Discussion and Conclusion

In summary, patient with common bile duct stone, hemodynamically stable presented with severe hemobilia (major upper GI bleeding).

Stones in CBD may reach very considerable dimensions without causing serious symptoms. The most common symptom is jaundice. During the preoperative radiological examination, giant stones may be confused with malignancies [1]. Therefore, surgeons should follow conventional algorithms in diagnosis, and open surgery must be kept in mind in the earlier stages without relying totally on endoscopic interventions [2].

Several cases involving giant common duct stones have been reported, and hepatolithiasis was often associated. A case report dating back to 2012, describes gallstone-induced auto-sphincterotomy and resulting upper GI bleeding, similar to our case [3].

Giant common duct stones cause an insidious enlargement of ducts over time, with late symptoms. Undiagnosed “choledochal cyst” is a cause, especially when there is associated pancreaticobiliary junction anomaly. leads of common duct stones cause microscopic hemorrhage; however, macroscopic hemobilia is uncommon [4]. It generally occurs when large stones erode the cystic artery or penetrate into an adjacent viscous or vessel [5]. Chronic obstruction of the pancreatobiliary tract can potentially lead to inflammation, erosion, and fistulization with adjacent vascular structures with resultant hemobilia. Mechanical lithotripsy is reserved for stones smaller than 2.5 cm, unlike our patient [6]. The initial diagnostic test of choice for patients with UGI bleeding is EGD, which might identify blood or clot at the ampulla of Vater in the setting of hemobilia. Selective arteriography of the hepatic artery is the best confirming test [7,8]. In our case, bleeding was not minor and hemostasis couldn’t be achieved by therapeutic endoscopy [9,10].

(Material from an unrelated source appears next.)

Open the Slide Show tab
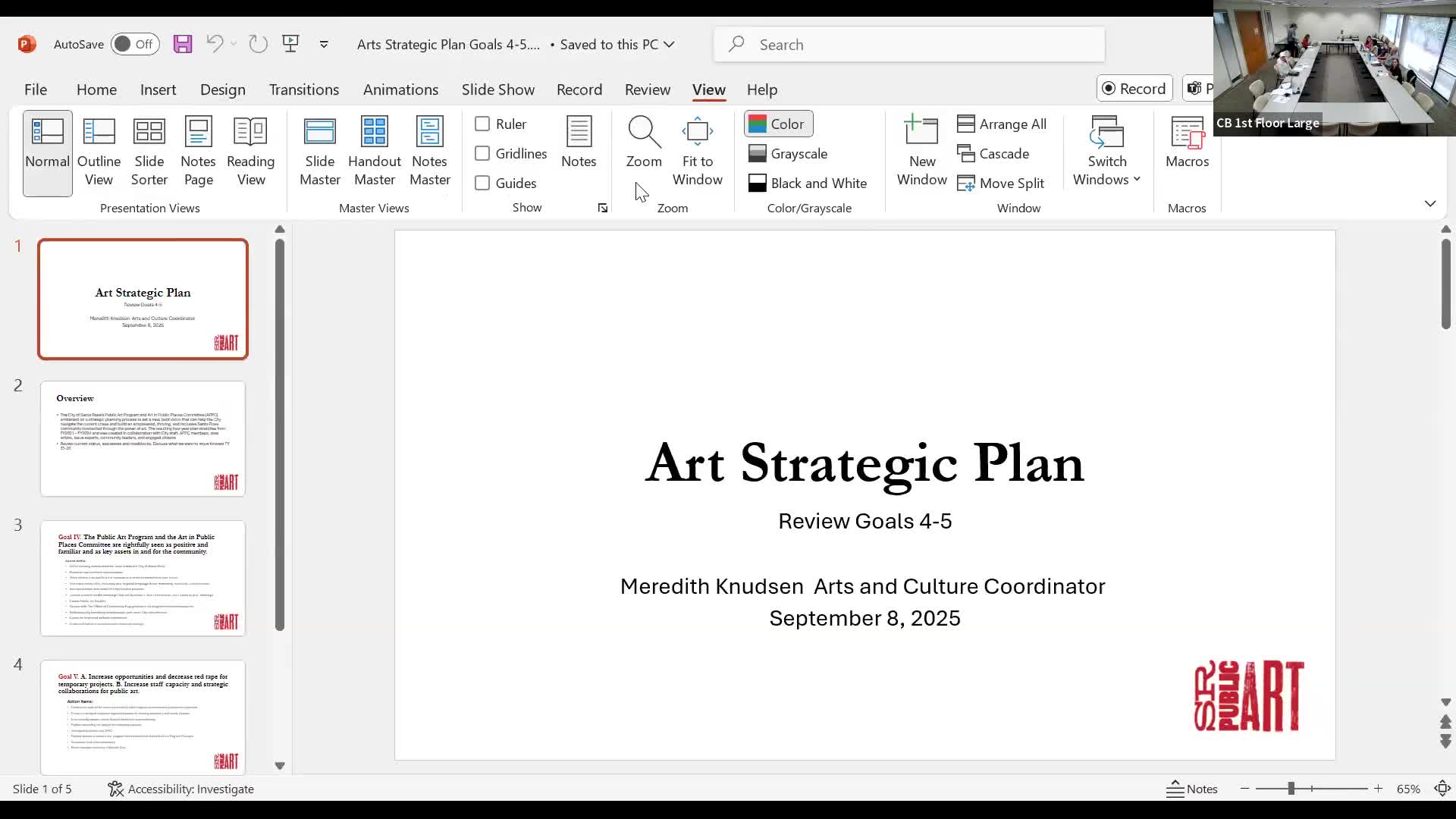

As for the surgical treatment, which mainly resides in ligation of the bleeding vessel, its use has decreased with the advent of non-operative modalities such as trans-arterial embolization [11,12]. Nevertheless, surgery remains the optimal option in patients with failed embolization or those in whom the etiology for hemobilia demands a surgical approach [11]. Gallstones, notably giant ones, are certainly on the list.

Disclosure of Interest

The authors declare that they have no competing interests.